Decide whether each statement agrees with the passage on Ewing's family tumors. Answer yes or no, and quote the passage's deciding words.
1. Ewing's family tumors are the most common malignant osseous tumors in children and adolescents.
2. A good response to chemotherapy is standardly marked by greater than 90% necrosis.
3. The degree of necrosis agreed with the pathology findings in every case.

Excerpt to read —
BEGIN

The Ewing’s family tumors including Ewing’s sarcoma and peripheral primitive neuroectodermal tumor (pPNET) are the second most common malignant osseous tumors in children and adolescents. The pre-operative chemotherapy response by histological analysis is of prognostic value. The standard threshold separating good responders from poor is greater than 90% necrosis (less than 10% viable tumor) . Neuroblastoma and other solid tumors are similar to other muscular tumors and response to chemotherapy is also considered good if there is significant tumor necrosis. Our study demonstrated the usefulness of DEC-MR in the prediction of different degree of necrosis or response to treatment on the follow-up scans. The degree of necrosis correlated well with the pathology findings except for 1 case of pPNET in the arm. This was probably due to an enlarged axillary lymph node compressing on axillary vessels, thus impairing the flow dynamic of TIC.

END

Data items —
BEGIN

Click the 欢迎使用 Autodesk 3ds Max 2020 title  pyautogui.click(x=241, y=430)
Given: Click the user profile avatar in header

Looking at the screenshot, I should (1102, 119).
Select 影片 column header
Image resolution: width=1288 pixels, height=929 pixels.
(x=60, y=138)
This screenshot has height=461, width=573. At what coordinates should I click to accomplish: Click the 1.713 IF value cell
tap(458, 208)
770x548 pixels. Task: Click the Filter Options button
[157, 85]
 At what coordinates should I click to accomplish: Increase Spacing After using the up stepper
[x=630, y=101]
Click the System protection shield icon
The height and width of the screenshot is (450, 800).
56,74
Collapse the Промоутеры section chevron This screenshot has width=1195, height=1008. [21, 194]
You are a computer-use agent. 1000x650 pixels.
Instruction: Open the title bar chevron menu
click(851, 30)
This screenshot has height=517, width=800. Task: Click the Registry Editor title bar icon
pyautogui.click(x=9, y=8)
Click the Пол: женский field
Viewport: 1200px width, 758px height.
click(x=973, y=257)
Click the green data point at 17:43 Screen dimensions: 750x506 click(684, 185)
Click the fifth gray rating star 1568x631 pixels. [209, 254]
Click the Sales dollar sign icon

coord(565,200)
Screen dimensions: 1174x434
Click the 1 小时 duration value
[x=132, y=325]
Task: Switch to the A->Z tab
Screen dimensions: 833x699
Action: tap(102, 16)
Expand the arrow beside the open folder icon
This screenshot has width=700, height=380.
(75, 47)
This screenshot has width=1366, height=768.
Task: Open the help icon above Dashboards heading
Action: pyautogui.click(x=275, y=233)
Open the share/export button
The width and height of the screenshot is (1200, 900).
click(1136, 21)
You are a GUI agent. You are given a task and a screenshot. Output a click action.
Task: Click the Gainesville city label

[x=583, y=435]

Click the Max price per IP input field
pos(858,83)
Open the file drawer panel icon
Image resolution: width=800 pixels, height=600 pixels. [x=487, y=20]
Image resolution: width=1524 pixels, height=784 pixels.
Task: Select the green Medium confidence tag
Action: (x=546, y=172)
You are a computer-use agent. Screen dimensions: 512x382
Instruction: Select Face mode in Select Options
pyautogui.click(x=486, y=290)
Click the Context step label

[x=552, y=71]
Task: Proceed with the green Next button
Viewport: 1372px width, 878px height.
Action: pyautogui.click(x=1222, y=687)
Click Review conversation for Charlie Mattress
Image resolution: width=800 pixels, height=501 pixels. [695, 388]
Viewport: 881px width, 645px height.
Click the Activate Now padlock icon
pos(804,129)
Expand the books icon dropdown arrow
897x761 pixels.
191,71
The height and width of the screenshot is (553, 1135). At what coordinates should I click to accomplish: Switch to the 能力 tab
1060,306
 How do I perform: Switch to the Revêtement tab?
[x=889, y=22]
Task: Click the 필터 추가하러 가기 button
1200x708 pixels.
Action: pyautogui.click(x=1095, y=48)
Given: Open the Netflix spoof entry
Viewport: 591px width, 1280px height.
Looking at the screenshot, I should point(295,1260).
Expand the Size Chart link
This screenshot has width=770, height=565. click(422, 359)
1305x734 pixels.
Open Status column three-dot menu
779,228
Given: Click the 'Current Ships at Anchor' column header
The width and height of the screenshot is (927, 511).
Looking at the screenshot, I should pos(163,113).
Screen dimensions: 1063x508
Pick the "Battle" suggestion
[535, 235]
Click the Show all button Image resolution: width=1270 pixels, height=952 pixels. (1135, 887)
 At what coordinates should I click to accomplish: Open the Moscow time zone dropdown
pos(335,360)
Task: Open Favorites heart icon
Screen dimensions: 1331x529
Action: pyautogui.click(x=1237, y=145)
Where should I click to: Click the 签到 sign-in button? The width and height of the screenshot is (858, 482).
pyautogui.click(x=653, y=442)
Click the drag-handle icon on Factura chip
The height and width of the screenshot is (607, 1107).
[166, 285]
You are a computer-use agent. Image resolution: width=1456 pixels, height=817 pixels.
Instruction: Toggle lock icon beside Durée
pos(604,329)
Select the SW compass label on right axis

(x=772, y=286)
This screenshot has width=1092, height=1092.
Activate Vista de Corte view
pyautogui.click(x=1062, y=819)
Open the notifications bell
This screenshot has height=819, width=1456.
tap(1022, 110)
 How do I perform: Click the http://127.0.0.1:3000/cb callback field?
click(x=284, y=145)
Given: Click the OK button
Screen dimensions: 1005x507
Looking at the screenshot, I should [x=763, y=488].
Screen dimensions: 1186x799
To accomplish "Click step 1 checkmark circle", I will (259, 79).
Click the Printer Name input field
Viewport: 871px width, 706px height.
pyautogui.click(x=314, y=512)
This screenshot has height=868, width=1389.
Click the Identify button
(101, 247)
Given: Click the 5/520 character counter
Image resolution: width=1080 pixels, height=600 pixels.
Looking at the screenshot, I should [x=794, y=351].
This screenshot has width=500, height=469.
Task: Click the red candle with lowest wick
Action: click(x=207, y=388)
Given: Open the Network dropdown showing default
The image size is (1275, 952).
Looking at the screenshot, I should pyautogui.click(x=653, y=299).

END

Task output —
1. No: "the second most common malignant osseous tumors in children and adolescents"
2. Yes: "The standard threshold separating good responders from poor is greater than 90% necrosis (less than 10% viable tumor)"
3. No: "The degree of necrosis correlated well with the pathology findings except for 1 case of pPNET in the arm"